Nets of fate converted from symbol of doom to symbol of redemption
In the last play, The Eumenides, Orestes is put on trial by Athena for the matricide. The prosecution is led by the Furies, spurred on by the ghost of Clytaemnestra, who rises up from hell to whip them out of indolence. She is the curse who drives forward the curses. The champion of the defence is Apollo, who first gave Orestes the order to avenge Agamemnon. The extraordinary twist is that the Furies are so powerful, so persuasive, that it is the gods themselves who appear to be on trial. We will find this symbol of the trial, and of the gods standing in judgement, to hold central importance in Penguindrum. Ultimately, Athena’s wisdom, her spirit of mercy, converts the Furies into the Eumenides _ the Kindly Ones _ who will be the guardians of Athens’ new golden age. The curse upon the House of Atreus, which has drenched its sons and daughters in the blood of vengeance, is broken by a kind of miracle _ critically one of human will, even though its agents appear to be supernatural _ by which the lex talionis (the ancient blood law of retribution) is replaced by a new law of mercy, compassion and civic responsibility. Orestes is acquitted, but only with the Furies’ blessing.
Mawaru Penguindrum is a television series that ran on the Japanese network TBS in twenty-four episodes in 2011. The house in question is a dilapidated shack in the Ogikubo district of Tokyo, a far cry from the glamour of Ginza (or of ancient Greece.) It is inhabited by the three teenage siblings of the Takakura family _ twins Kanba and Shoma, and their little sister Himari. The parents are mysteriously absent, and we find out about halfway through the tale why this is: They were the idealistic leaders of an underground organization that, on the day the twins were born, set off bombs in the Tokyo subway in a belief that this will purify a sinful world. In this way they evoke the title of a noted book about Aum Shinrikyo called Destroying the World to Save It _ and 95 (the year of the Aum attack) becomes one of the anime’s recurring symbols. This is the slaughter of innocents, Agamemnon-like in its conflict between private guilt and higher purpose, that triggers a curse upon the house of Takakura.

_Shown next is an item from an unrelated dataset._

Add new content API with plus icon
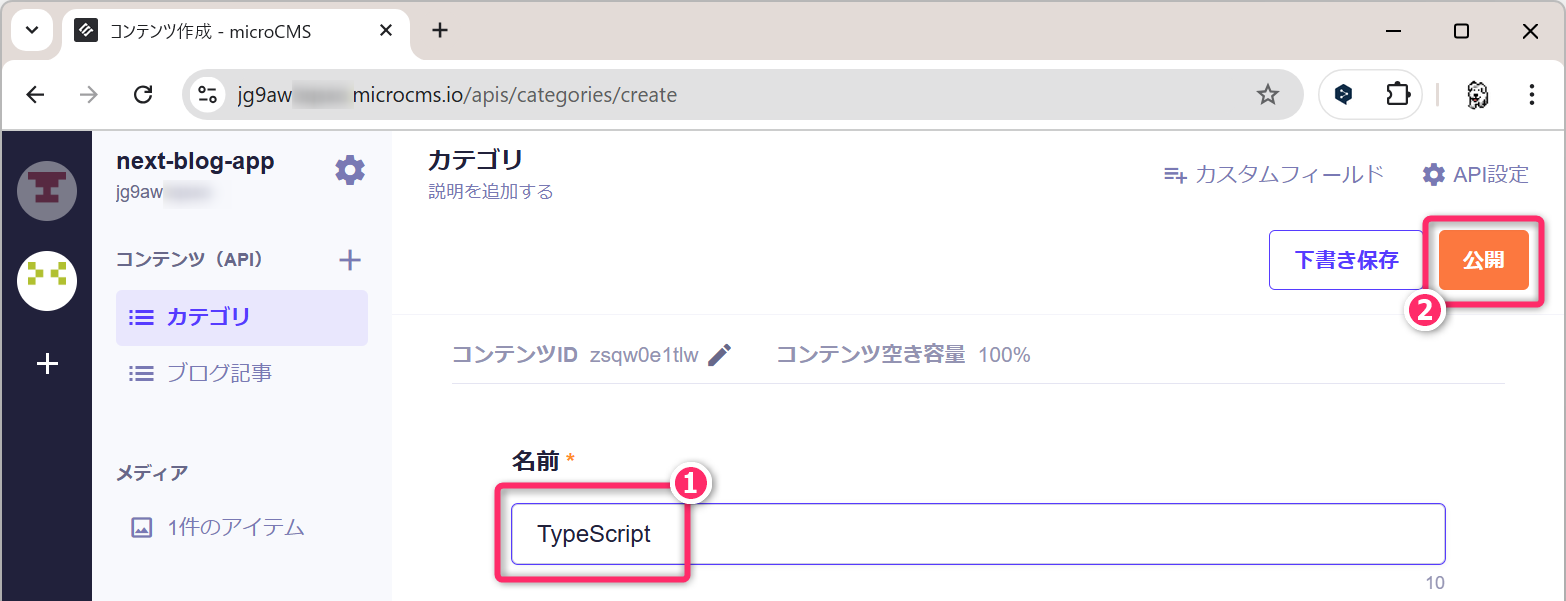 pos(349,261)
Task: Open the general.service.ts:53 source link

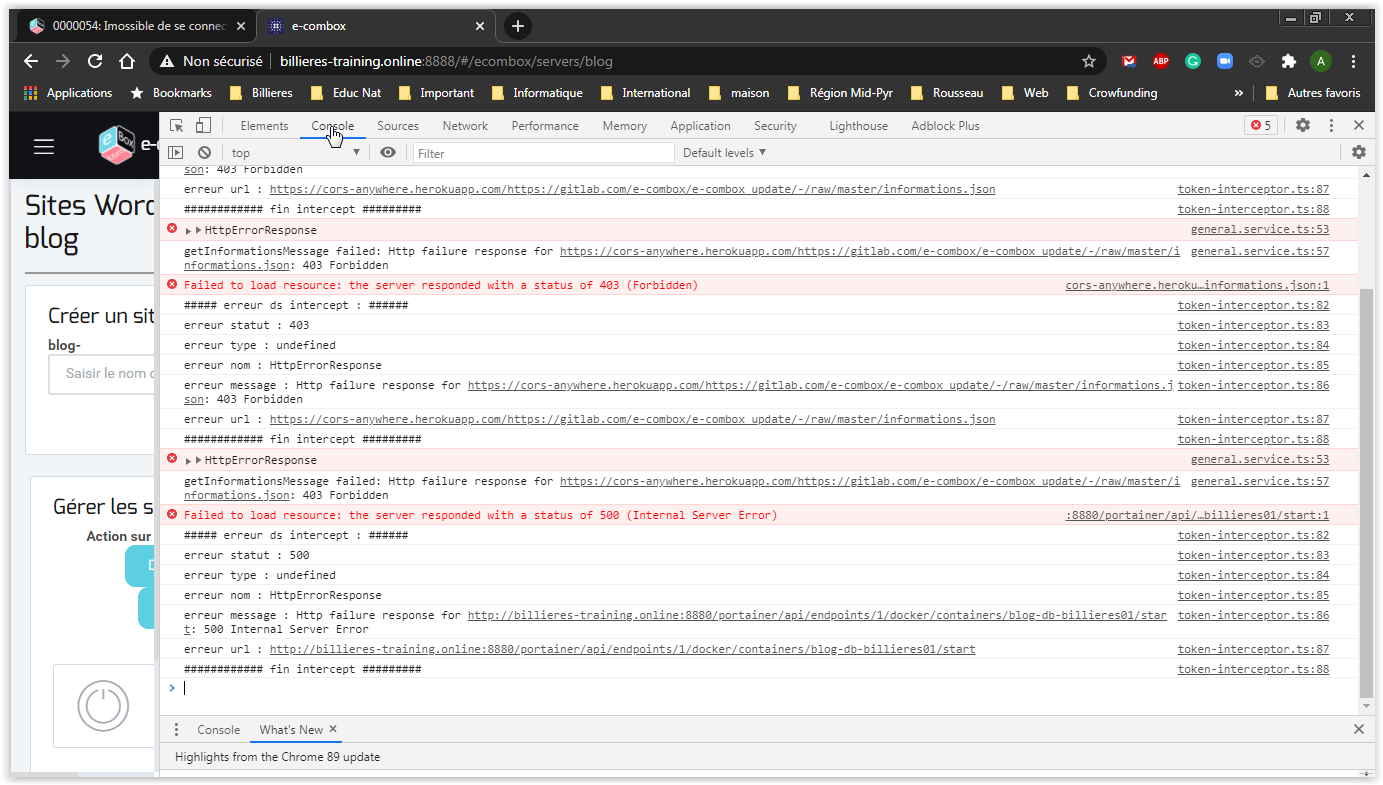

There is one innocent in particular who is sacrificed in the father’s act of war upon society: a girl called Momoka, who has powers to alter the blighted fate of those she loves, but in exchange must accept a punishment for her compassion. This central figure is Iphigeneia-like in her acceptance of a penalty on behalf of others, and Cassandra-like in being the shaman who _ to borrow from Fagles _ represents the story’s “redemptive heart.”
Momoka: Sacrificial redeemer
On the day she is slaughtered, her sister is born _ a girl called Ringo, apple in Japanese _ and this twins her both to the fate of the lost girl and the princes who enter the world just as their parents are attempting to destroy it. It is one of the myriad symbolic enactments of the word "mawaru" _ to turn, revolve _ of the anime’s title, evoking cycles, and ultimately the Nietzschean notion of eternal return.